Jimbaux wants you to please just let him be, as he finds it hard to breathe.
Let’s Do This
This article will be very similar to and shorter than the “One Or The Other” article from nearly a month ago because the pictures from this article and the pictures from that article are taken in essentially the same place, looking in essentially the same directions, at essentially the same time of day.
I caught, on this afternoon of Monday 20 October 2014, what has become one of my favorite trains: the New Orleans Public Belt Railroad’s daily transfer run to the Union Pacific Railroad. This time, it had some unusual foreign power added to the usual UP SD60s used on this train: two Canadian National Railway SDs. Wow, that right there was two consecutive sentences with one unusual thing in common: the use of a colon by Jimbaux!

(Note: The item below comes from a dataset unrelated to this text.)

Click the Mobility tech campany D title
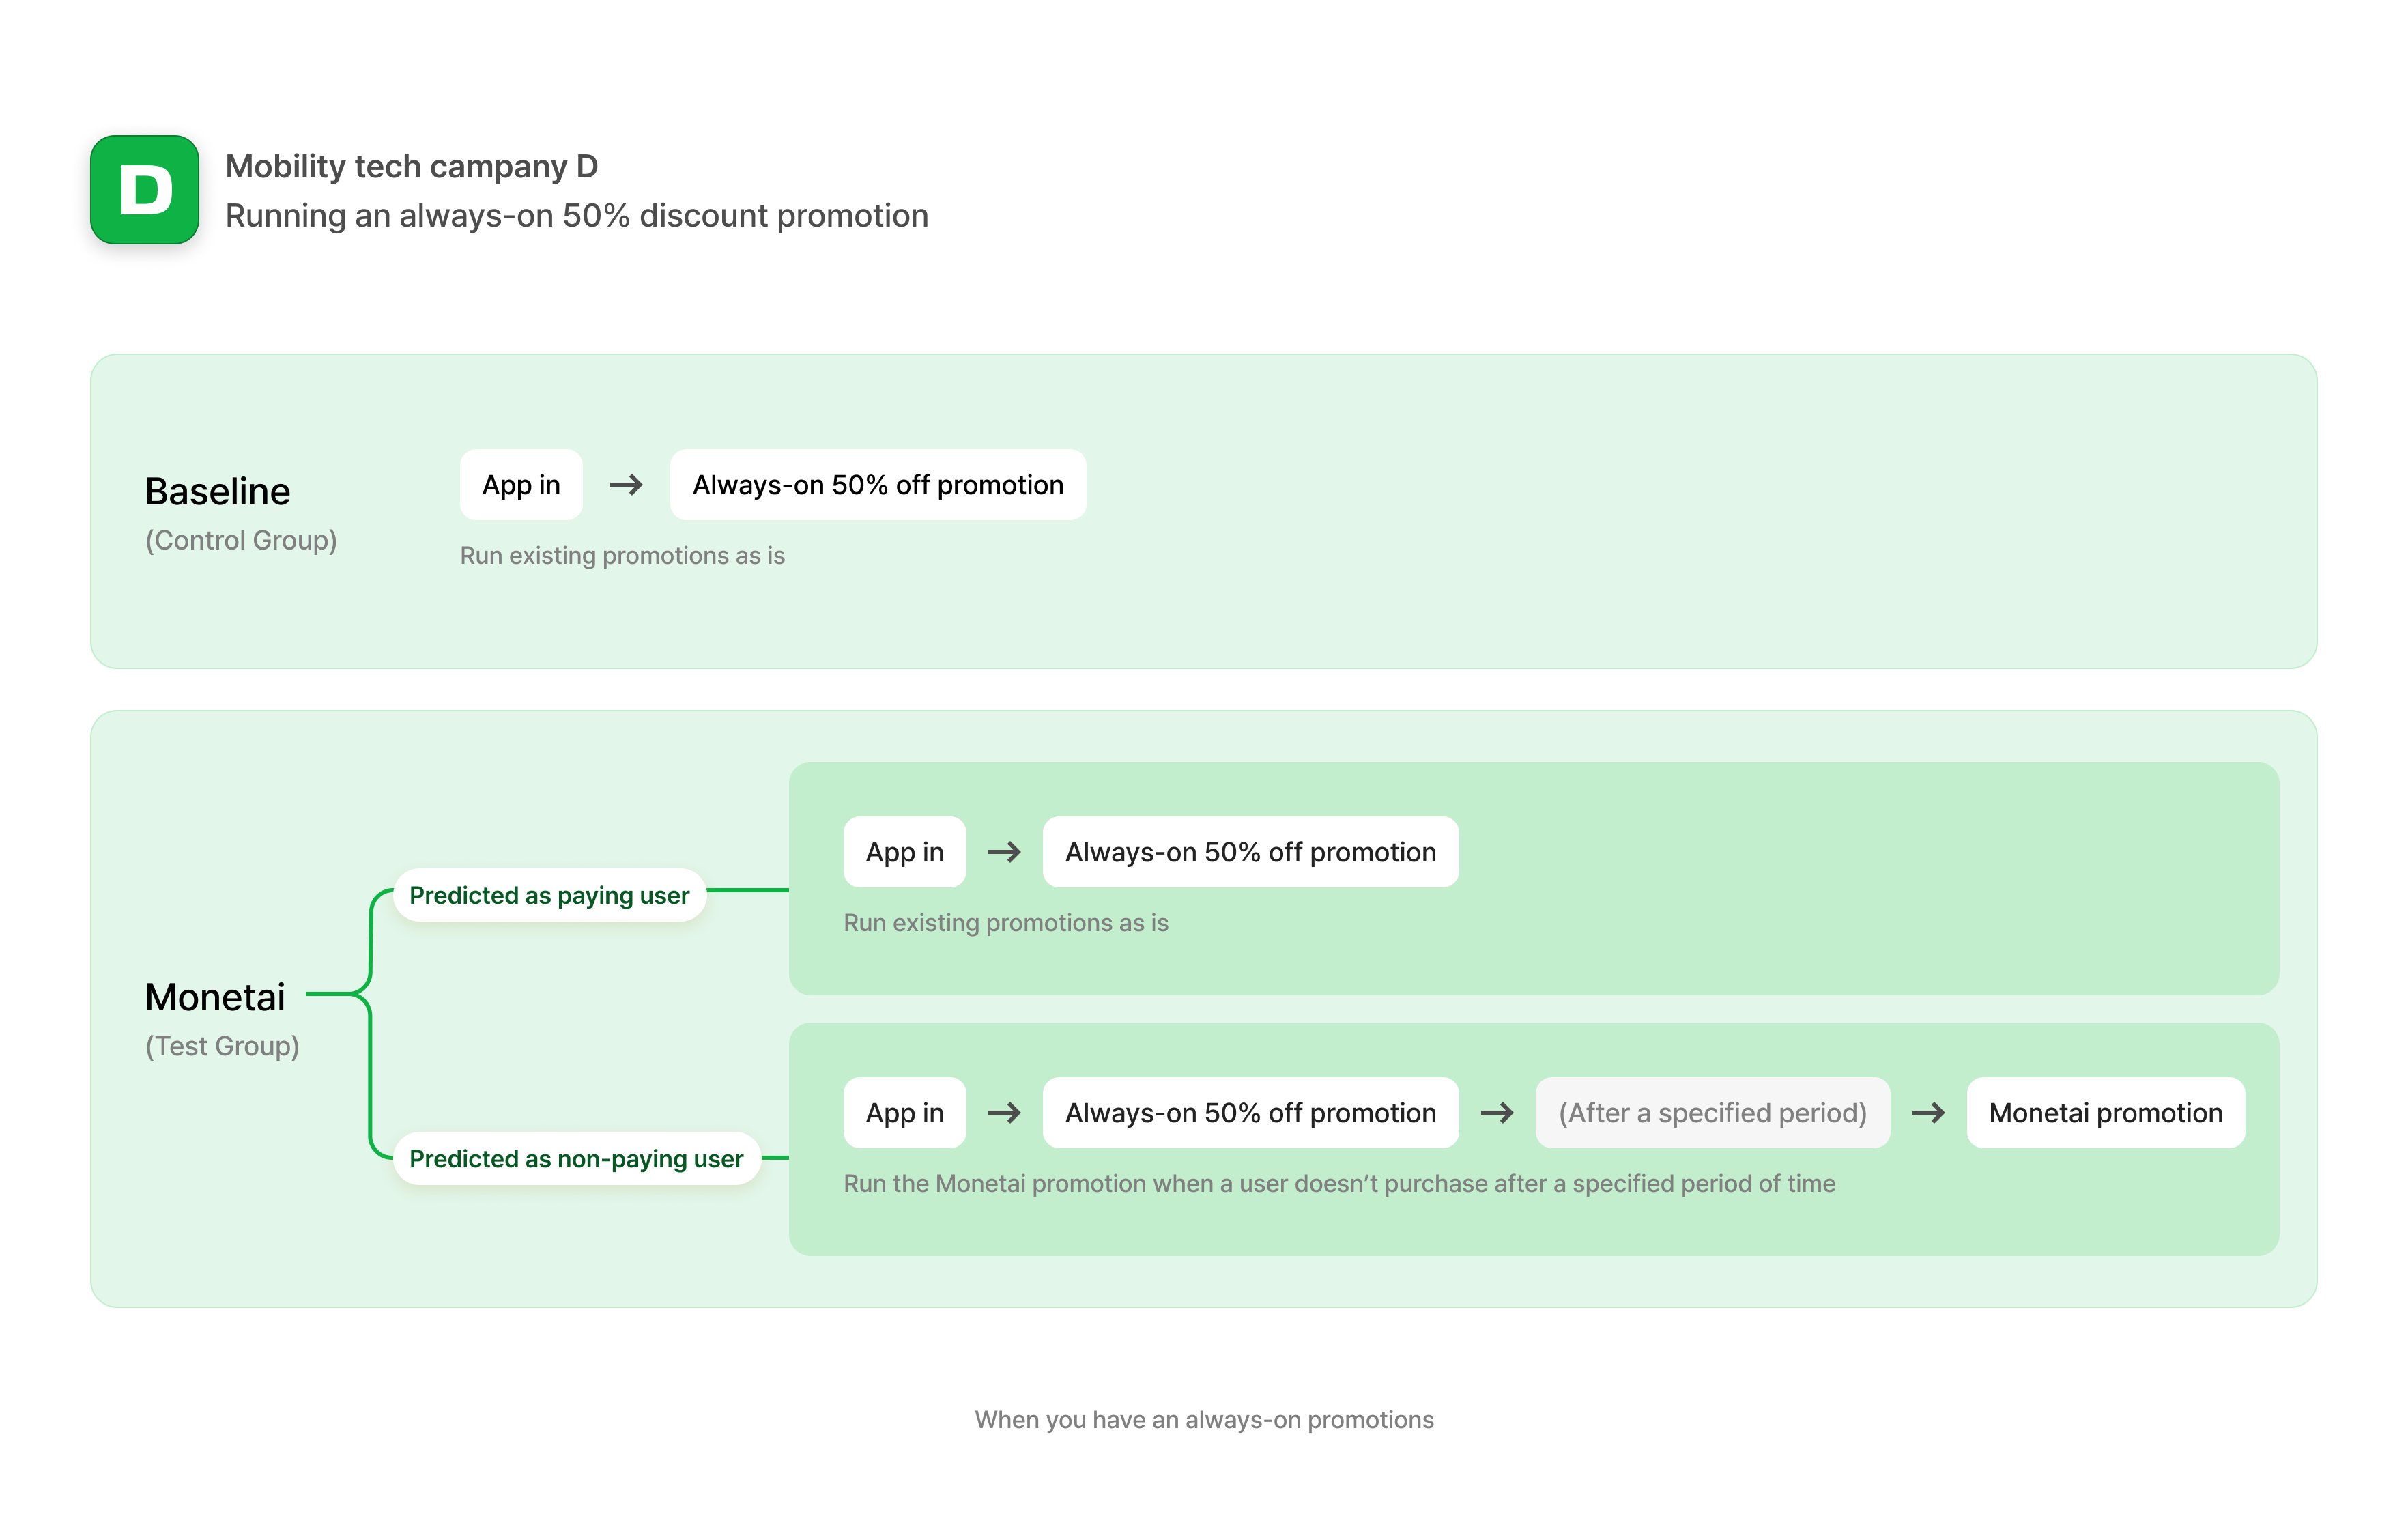 (x=411, y=166)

Dammit; I just did it again!
The CN noodle leading a train on the Huey P. Long Bridge is a rare sight; even NOPB power on the bridge is now a rare sight on the bridge, but the only railroads whose locomotives regularly use the bridge are those of the Big 4: UP, BNSF, CSX, and Norfolk Southern. There, I just had a sentence with both a semi-colon and a colon; how’s that?
How’s this?
Yes, that is quite an overpowered train; I wonder if the CN units are just horsepower-hour paybacks, as I had seen them in Avondale a few days before, but then I wonder how economical a use of payback power this is at all. Anybody know?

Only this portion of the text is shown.